Melihat itu ia segera menggelitiki perutku sampai aku keluar air mata.
“Jadi
aku anak haram, dong, Bu?” kataku sedih. Kalimat itu aku dapatkan dari Bagus,
ia tahu kisah ini dan selalu menggodaku dengan ucapan itu. Tapi ayah pasti akan
menjawab, “Tentu tidak. Kan setelah Ibu melahirkan kamu, Ayah menemui Pak Lurah
dan meminta maaf. Bahkan saat Ayah mau membayarnya, Pak Lurah menolak.” Sebagai
bukti betapa menyesalnya ayah, ia berjanji pada ibu, setiap kali ayah berbohong
padanya, ayah bakal menanam satu bibit mangga di pekarangan rumah. Konon biar
bisa dijadikan pengingat, agar setiap kali ayah akan berbohong, ia urungkan. Ah,
malam-malam begini pikiraanku jadi melantur ke mana-mana.
Usiaku
sekarang 27 tahun. Tidak terasa sekali. Kalau boleh memilih, aku lebih baik
menjadi anak-anak saja. Aku benci menjadi dewasa. Dulu, setiap kali aku
penasaran pada sesuatu, pasti aku cari tahu sesegera mungkin bersama
kawan-kawan. Tapi sekarang, untuk memikirkannya saja aku tak berani. Banyak
pertimbangan ini dan itu. Juga banyak “tapi” dan “bagaimana kalau” serta
bejibun pertanyaan lainnya yang menghentikan langkahku. Segalanya seperti
terbatas, berbeda dengan masa kecil yang tak banyak aturan.
“Ji....”
terdengar suara ketukan pintu. Aku juga mengenal betul suara berat itu. Ada apa
malam-malam begini ayah memanggilku? Tanpa buang waktu, lekas saja aku menaruh
buku yang niatnya ingin aku baca itu. Lalu berjalan ke balik pintu dan
membukanya.
“Apa,
Yah?” kataku masih heran.
“Ayah
mau ngomong sebentar sama kamu. Tapi sebelumnya tolong buatin Ayah kopi, ya. Nanti
kamu bawa di pekarangan. Kita ngobrol di amben
aja, ya. Di dalam panas...,” pinta ayah tanpa menunggu jawaban dariku. Setelah
itu, ia berlalu lebih dulu dan keluar dari pintu dapur. Akhirnya aku menuruti
saja apa maunya. Toh, sudah lama sekali aku tidak membuatkan kopi untuk lelaki
enampuluh tahun itu. Tak terasa, ya, ayah sudah semakin menua.
Gegas
aku mengambil gelas dan kopi dari rak. Ayah paling suka kopi pahit, jadi aku
tak perlu menambahkan gula untuknya, cukup di gelasku saja. Air dari termos
segera aku tuang. Dua gelas kopi sudah jadi. Lekas aku membawanya ke
balai-balai di pekarangan rumah. Malam ini terang bulan. Langit tampak bersih
dari awan dan bintang-bintang. Cahaya rembulan menemani kami malam itu.

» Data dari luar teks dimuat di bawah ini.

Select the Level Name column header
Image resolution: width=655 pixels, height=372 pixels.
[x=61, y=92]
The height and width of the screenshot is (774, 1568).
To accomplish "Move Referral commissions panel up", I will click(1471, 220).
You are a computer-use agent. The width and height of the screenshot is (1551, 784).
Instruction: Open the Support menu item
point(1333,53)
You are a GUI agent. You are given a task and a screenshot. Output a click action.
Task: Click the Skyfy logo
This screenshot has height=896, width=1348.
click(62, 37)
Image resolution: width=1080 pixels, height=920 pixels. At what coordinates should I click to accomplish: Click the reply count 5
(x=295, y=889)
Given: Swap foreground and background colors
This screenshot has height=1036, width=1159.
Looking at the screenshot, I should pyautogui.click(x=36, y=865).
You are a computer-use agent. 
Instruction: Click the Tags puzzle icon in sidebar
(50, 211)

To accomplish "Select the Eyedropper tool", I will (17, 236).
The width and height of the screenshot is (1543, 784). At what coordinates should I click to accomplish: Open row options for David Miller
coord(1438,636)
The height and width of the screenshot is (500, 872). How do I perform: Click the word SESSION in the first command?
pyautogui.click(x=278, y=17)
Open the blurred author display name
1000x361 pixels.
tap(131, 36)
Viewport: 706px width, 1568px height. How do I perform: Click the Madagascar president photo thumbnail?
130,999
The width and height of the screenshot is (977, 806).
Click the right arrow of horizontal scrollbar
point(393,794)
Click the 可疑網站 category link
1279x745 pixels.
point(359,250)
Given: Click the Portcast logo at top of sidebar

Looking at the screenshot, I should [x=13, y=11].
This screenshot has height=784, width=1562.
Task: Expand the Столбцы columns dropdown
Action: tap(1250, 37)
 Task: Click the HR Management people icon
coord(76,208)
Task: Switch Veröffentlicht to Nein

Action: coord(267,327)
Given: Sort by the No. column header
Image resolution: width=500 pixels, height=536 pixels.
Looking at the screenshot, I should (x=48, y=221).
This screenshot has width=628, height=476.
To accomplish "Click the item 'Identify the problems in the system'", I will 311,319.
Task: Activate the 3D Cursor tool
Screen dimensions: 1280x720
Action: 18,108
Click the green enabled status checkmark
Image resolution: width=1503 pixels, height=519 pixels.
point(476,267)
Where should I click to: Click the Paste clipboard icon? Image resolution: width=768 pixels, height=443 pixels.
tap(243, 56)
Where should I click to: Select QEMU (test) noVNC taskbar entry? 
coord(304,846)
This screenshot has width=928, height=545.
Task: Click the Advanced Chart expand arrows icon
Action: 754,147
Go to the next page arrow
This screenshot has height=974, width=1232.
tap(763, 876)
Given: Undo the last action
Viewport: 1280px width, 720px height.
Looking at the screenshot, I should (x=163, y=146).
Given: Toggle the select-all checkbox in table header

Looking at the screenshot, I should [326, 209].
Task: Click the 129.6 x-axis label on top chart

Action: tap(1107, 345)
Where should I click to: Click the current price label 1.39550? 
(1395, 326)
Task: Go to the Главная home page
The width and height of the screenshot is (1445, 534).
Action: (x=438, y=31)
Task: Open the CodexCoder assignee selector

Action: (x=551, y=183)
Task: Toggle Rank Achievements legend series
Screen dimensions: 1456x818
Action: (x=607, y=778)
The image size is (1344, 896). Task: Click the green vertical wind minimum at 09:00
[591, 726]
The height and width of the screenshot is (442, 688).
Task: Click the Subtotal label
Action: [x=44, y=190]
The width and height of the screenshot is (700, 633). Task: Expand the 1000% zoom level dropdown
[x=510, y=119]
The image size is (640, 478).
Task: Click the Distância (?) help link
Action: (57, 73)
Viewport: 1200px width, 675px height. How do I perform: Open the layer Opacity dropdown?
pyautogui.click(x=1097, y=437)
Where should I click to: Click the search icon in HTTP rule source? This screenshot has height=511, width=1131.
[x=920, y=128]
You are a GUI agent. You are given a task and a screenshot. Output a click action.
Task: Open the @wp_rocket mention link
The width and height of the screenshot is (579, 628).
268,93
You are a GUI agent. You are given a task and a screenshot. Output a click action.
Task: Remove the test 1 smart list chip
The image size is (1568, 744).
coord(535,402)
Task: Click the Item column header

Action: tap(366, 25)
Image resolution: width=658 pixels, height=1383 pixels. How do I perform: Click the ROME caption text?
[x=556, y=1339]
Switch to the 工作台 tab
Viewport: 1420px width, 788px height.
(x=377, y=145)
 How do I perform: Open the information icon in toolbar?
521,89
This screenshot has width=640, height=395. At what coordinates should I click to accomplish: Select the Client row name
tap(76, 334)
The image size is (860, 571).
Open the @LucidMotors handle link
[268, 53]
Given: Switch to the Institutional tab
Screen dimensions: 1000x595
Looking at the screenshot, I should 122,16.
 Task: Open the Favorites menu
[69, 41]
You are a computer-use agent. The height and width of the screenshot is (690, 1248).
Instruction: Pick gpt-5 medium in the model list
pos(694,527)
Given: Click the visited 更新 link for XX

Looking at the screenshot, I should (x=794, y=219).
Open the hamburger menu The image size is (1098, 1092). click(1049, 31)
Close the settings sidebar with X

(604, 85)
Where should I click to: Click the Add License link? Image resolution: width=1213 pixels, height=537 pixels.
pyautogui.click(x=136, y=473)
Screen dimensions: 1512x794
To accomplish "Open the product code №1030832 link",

Barangkali ia siap untuk menguping obrolan kami.
“Kamu
ingat kapan terakhir kamu buatkan kopi untuk Ayah?” seloroh ayah setibanya aku
di balai-balai. Ia menerima kopi buatanku dengan kedua tangannya. Aku belum
memberikan jawaban, masih mencari posisi duduk yang nyaman. Kami saling berhadap-hadapan.
“Sudah
lama, Yah. Terakhir kayaknya pas aku mulai kuliah, deh,” jawabku sekenanya.
Lalu kami tertawa bersama.
“Rasanya,
baru kemarin kamu bantu Ayah menanam pohon mangga itu,” tunjuk ayah di barisan
pohon mangga paling belakang. Mangga yang sudah besar dan berbuah. Sudah berapa
tahun lamanya ya kira-kira? Aku rindu sekali menghabiskan waktu berdua begini dengan
ayah. Sesibuk itukah aku, ya? Setiap kali pulang liputan aku memilih langsung
ke kamar tanpa sekadar bertanya apakah ibu dan ayah sudah makan atau belum.
“Iya,
nggak kerasa, ya, Yah. Waktu cepet banget berlalu,” kataku malu-malu. Ayah
menyesap kopinya yang masih mengepulkan asap. Lalu ia menyalakan rokok yang
sedari tadi sudah ia jepit di jarinya. Meski sudah tua, ayah masihlah perokok
aktif. Setiap kali aku paksa untuk berhenti, ayah menolak. Apa kamu mau
merenggut satu-satunya kebebasan yang ayah punya? Itu kalimat andalannya setiap
kali aku larang. Tapi bagi perokok aktif sejak remaja, aku tahu perasaan ayah
seperti apa. Aku pun begitu, setiap kali mengisap rokok dan mengembuskan
asapnya, ada semacam kelegaan yang sulit untuk digambarkan. Tetapi, aku tak
pernah berani merokok di depan ayah, sampai usia sekarang.
“Oh,
iya, Ayah tadi katanya mau ada yang diomongin sama aku?” Ayah tersenyum. Sekali
lagi ia mengisap rokoknya lalu melepaskan asap-asap putihnya ke udara.
“Nggak
ada, Ji. Ayah cuma pengen ngobrol begini aja sama kamu sebelum kamu nikah
nanti.” Aku diam untuk beberapa saat. Ada tatapan yang dalam di mata ayah. Ia
tak berani menatapku langsung. Ia melemparkan pandangannya ke ladang dan bulan.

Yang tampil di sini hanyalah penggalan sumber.